PROBLEMS TO WORK ON
a – Quote the Bob Lanier column word for word, starting with "Lanier, who died" and going on through "and the Bucks.".
b – In the Bob Lanier column, how old was Lanier when he died?
c – Carry on the Bob Lanier column from where it stops.

Friday, April 19

Sullivan: Bob Lanier, a big man with a big heart who was uniquely Buffalo | Local Sports


Hubie Brown got his first NBA coaching job 50 years ago, as an assistant for the Milwaukee Bucks under his fellow Niagara University graduate, Larry Costello.

Brown has vivid memories of those early days, watching a young Kareem Abdul-Jabbar roam the low post for the Bucks. Hubie, still working as an analyst on NBA playoff games at 88, has as much credibility on the NBA as anyone alive, and he can provide testimony on the greatness of Bob Lanier.

“I honestly thought that he had the athletic talent, the size and the strength and the advanced technical scoring of Kareem,” Brown said by phone Thursday. “I was amazed at how great he was. He was blessed.”

Lanier, who died Tuesday night at 73 after a short illness (he had battled bladder cancer), was one of the most gifted centers ever to play the game, a Hall of Famer who averaged 20 points and 10 rebounds over a 14-year NBA career with the Detroit Pistons and the Bucks.

He was, without question, the greatest basketball player ever to come out of Buffalo. Clifford Robinson played many more games and had a few more points. Christian Laettner had a celebrated college career at Duke and was a solid NBA player.

SOURCE MATERIAL

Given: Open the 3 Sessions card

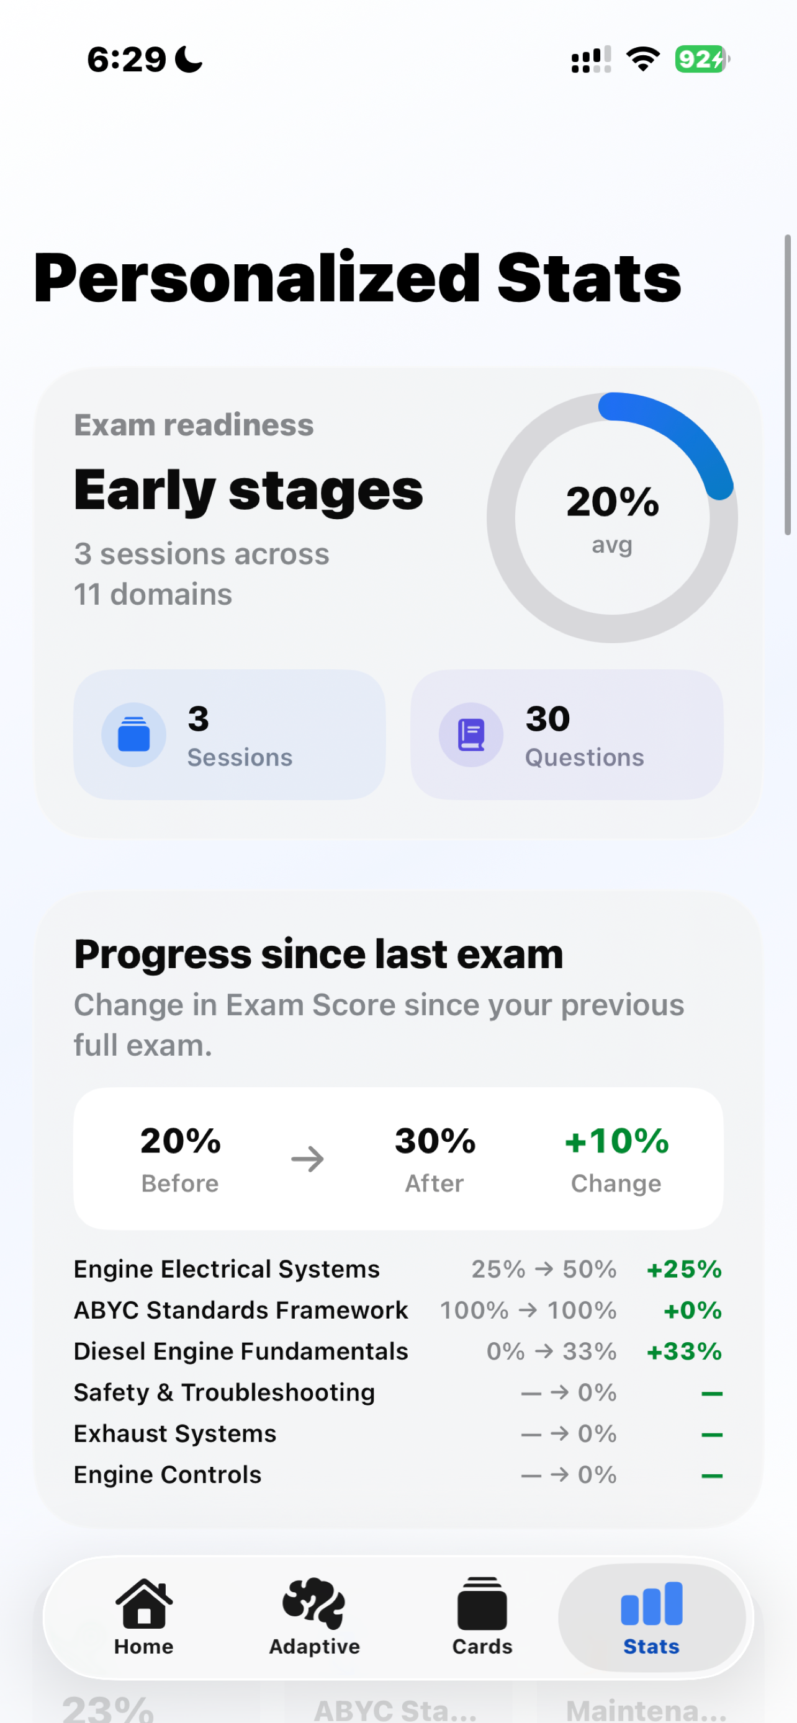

OUTPUTS IN ORDER
a –
Lanier, who died Tuesday night at 73 after a short illness (he had battled bladder cancer), was one of the most gifted centers ever to play the game, a Hall of Famer who averaged 20 points and 10 rebounds over a 14-year NBA career with the Detroit Pistons and the Bucks.

b – He was 73.

c –
But Lanier towered above them all. He is a Buffalo hoop legend — for rising up after getting cut from the Bennett High team as a sophomore, for his mythical size-22 sneakers, and of course, for leading St. Bonaventure to the Final Four in 1970.

“He was on the mountaintop at a time when college basketball in Western New York was at its best,” said Canisius College head coach Reggie Witherspoon, who remembers following Lanier in the late 1960s, during the glory days of the Little Three.

“I was 9 years old in Lanier’s senior year at Bona,” Witherspoon recalled. “I was in those arguments with my brothers over who was better, him or Calvin Murphy. I was the littlest one in the house and had an affinity for the little guy.

“Lanier put me to bed with tears in my eyes during those years.”

That was because Reggie loved little Murphy, who starred at Niagara during that era. St. Bonaventure went 8-0 against Niagara over their concurrent four-year careers, including two games when they played for the freshmen teams.

Lanier went on to average 27.6 points and 15.7 rebounds in his storied three-year career in Olean. He led the Bonnies to an undefeated regular season as a sophomore in 1968 and to the Final Four as a senior.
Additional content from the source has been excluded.